*** Begin section ***

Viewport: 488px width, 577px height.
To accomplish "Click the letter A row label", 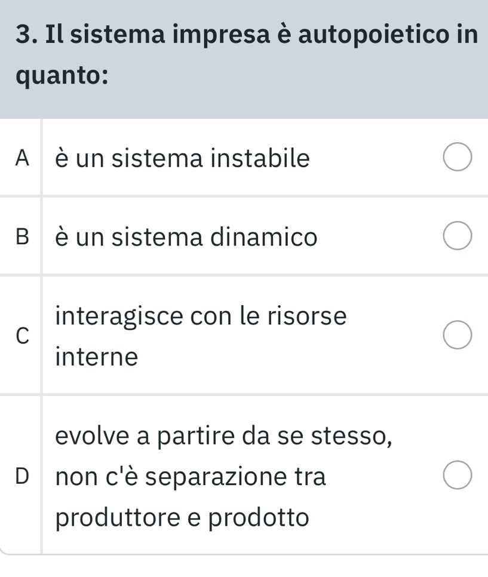I will point(22,158).
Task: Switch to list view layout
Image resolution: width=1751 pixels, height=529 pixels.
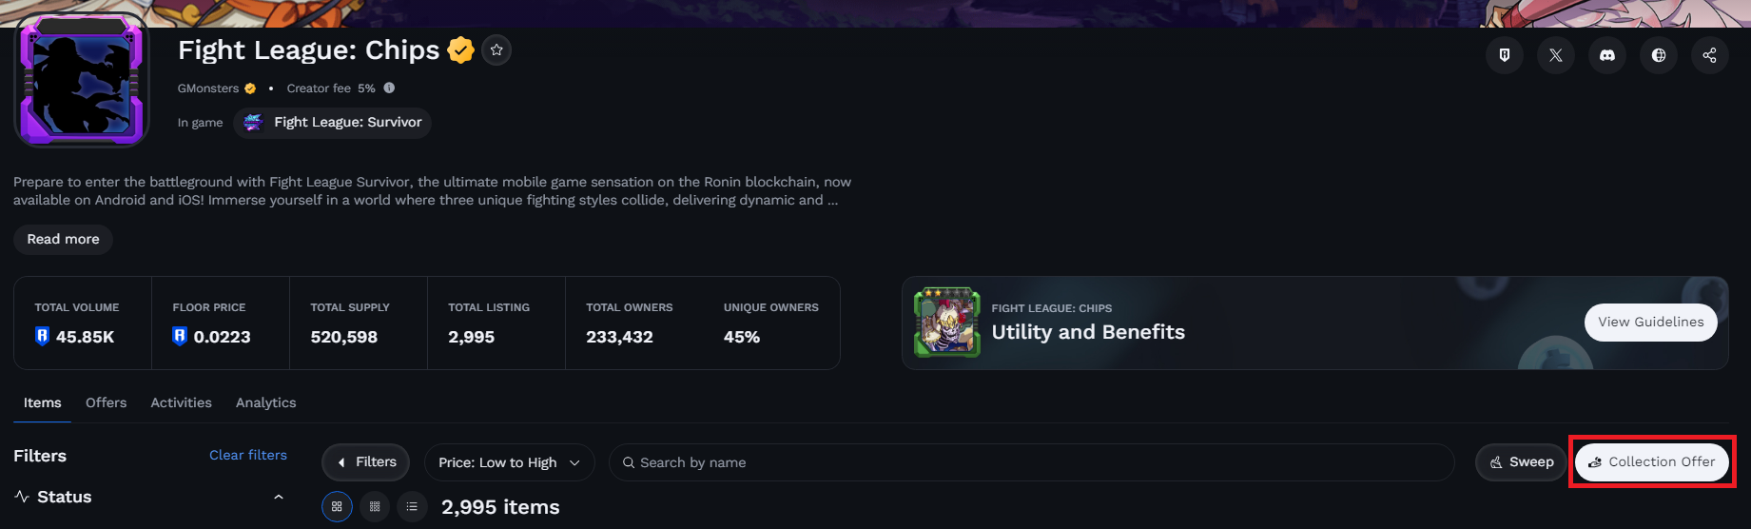Action: click(412, 507)
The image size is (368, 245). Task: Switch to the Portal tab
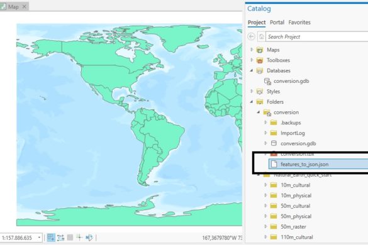coord(277,23)
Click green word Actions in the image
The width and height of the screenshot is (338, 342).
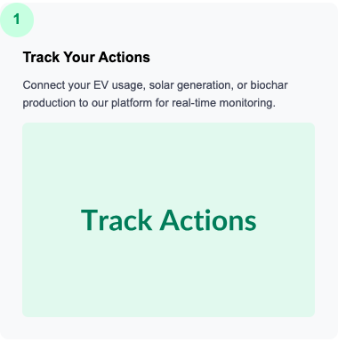click(208, 220)
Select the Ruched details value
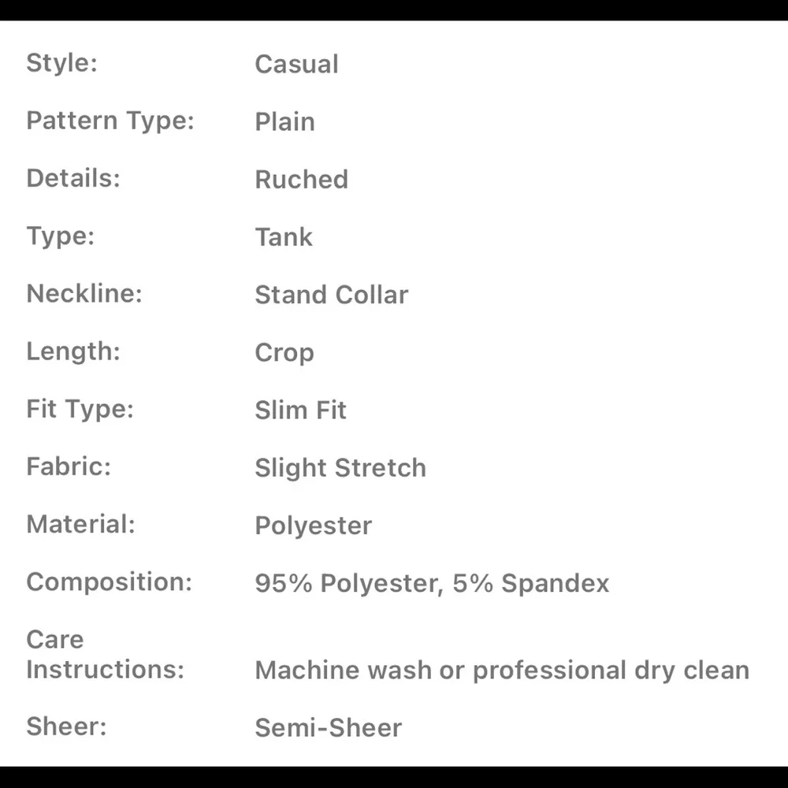 pyautogui.click(x=302, y=180)
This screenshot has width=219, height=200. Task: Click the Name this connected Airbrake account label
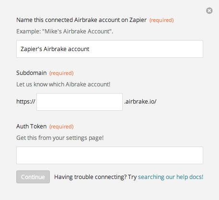(x=81, y=20)
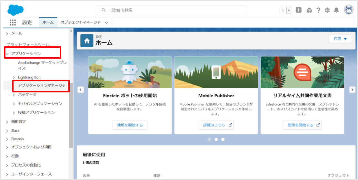Expand the Lightning Bolt tree node

(x=14, y=78)

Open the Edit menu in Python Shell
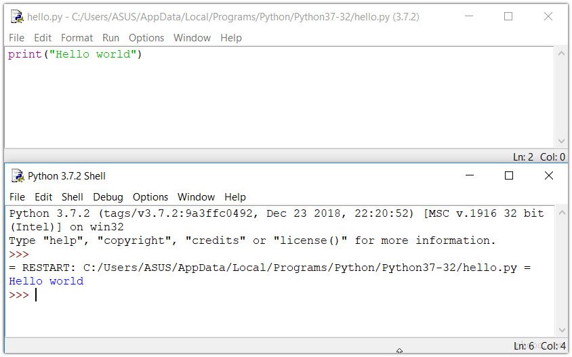point(43,197)
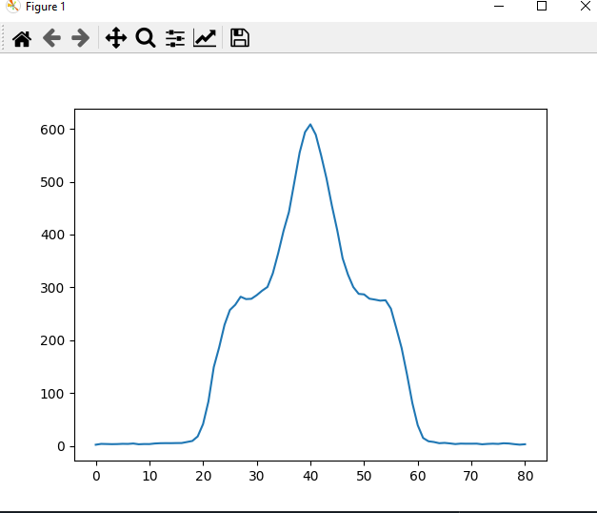Click the 40 tick label on the x-axis
The width and height of the screenshot is (597, 513).
coord(310,475)
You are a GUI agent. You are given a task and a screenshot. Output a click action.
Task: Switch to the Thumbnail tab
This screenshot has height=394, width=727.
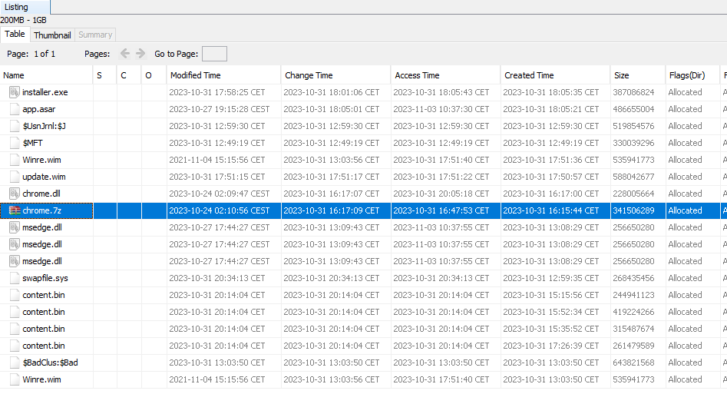52,35
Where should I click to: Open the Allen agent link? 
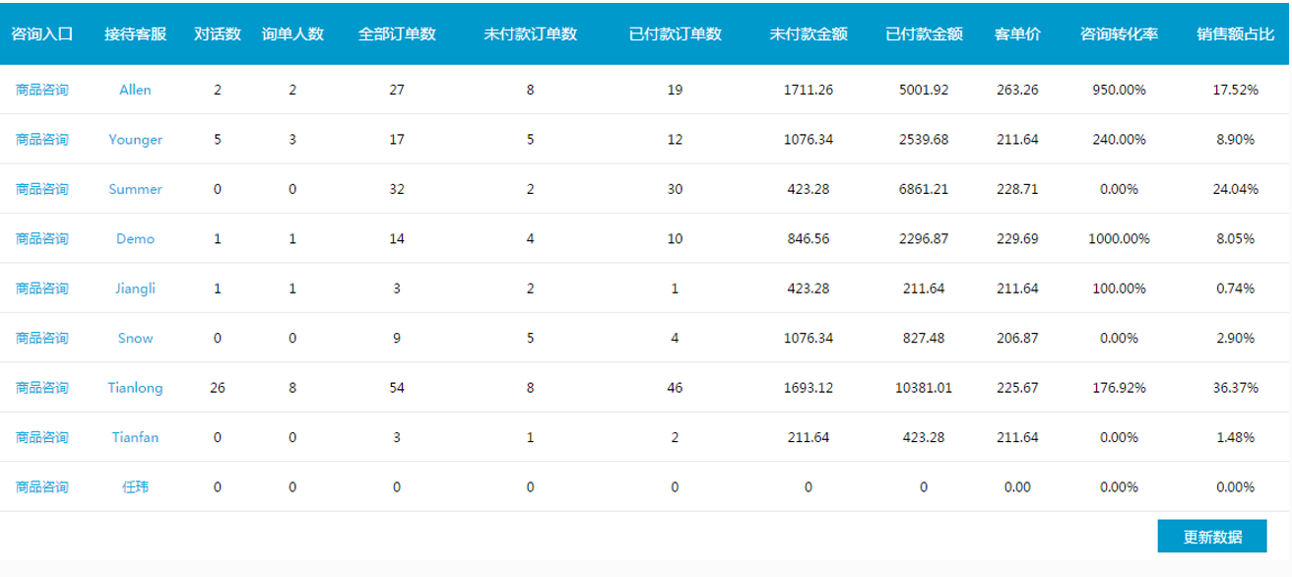[135, 90]
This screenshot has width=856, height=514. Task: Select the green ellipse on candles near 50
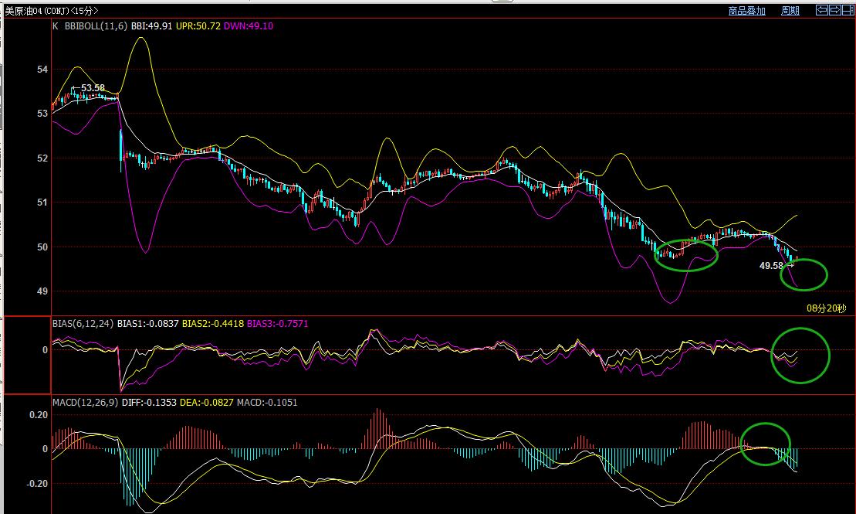[686, 255]
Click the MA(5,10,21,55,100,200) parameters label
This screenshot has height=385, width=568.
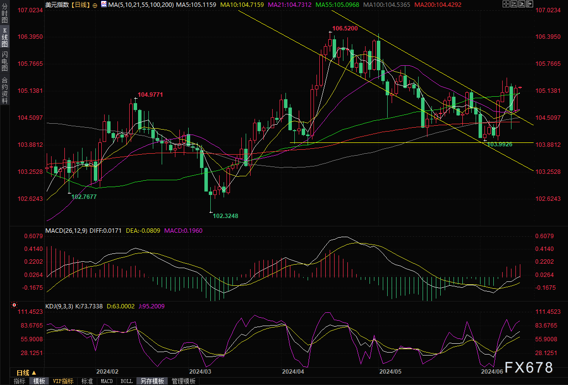click(141, 4)
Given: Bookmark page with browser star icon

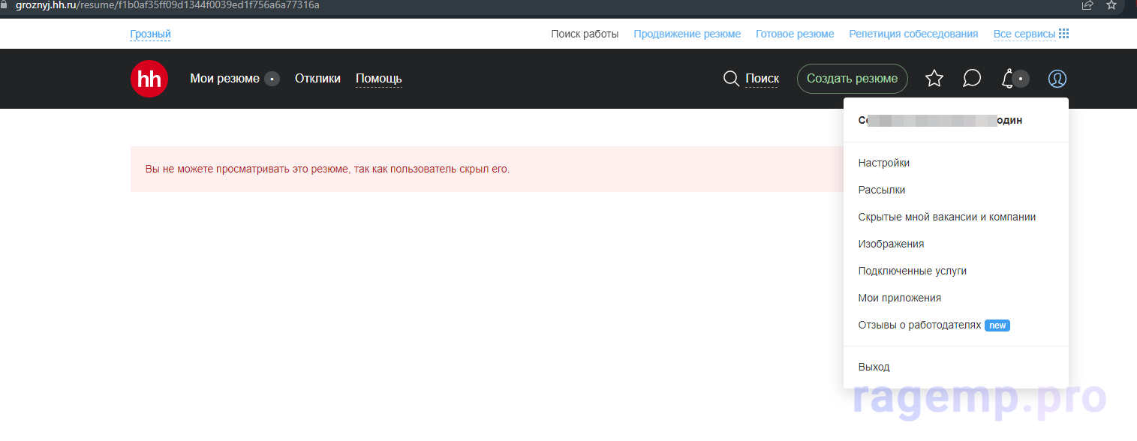Looking at the screenshot, I should 1111,5.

*** End section ***

# TO DO
Every line from the one with "You are a GUI" through the last line of the material gets printed exactly, and nothing more. Omit the pictures.

# FINISHED TASK
You are a GUI agent. You are given a task and a screenshot. Output a click action.
Task: Switch to the Thumbnail tab
This screenshot has height=394, width=727.
52,35
Where should I click to: Open the Allen agent link? 
[135, 90]
This screenshot has width=856, height=514. Task: Select the green ellipse on candles near 50
[686, 255]
Click the MA(5,10,21,55,100,200) parameters label
This screenshot has height=385, width=568.
click(141, 4)
Given: Bookmark page with browser star icon

Looking at the screenshot, I should 1111,5.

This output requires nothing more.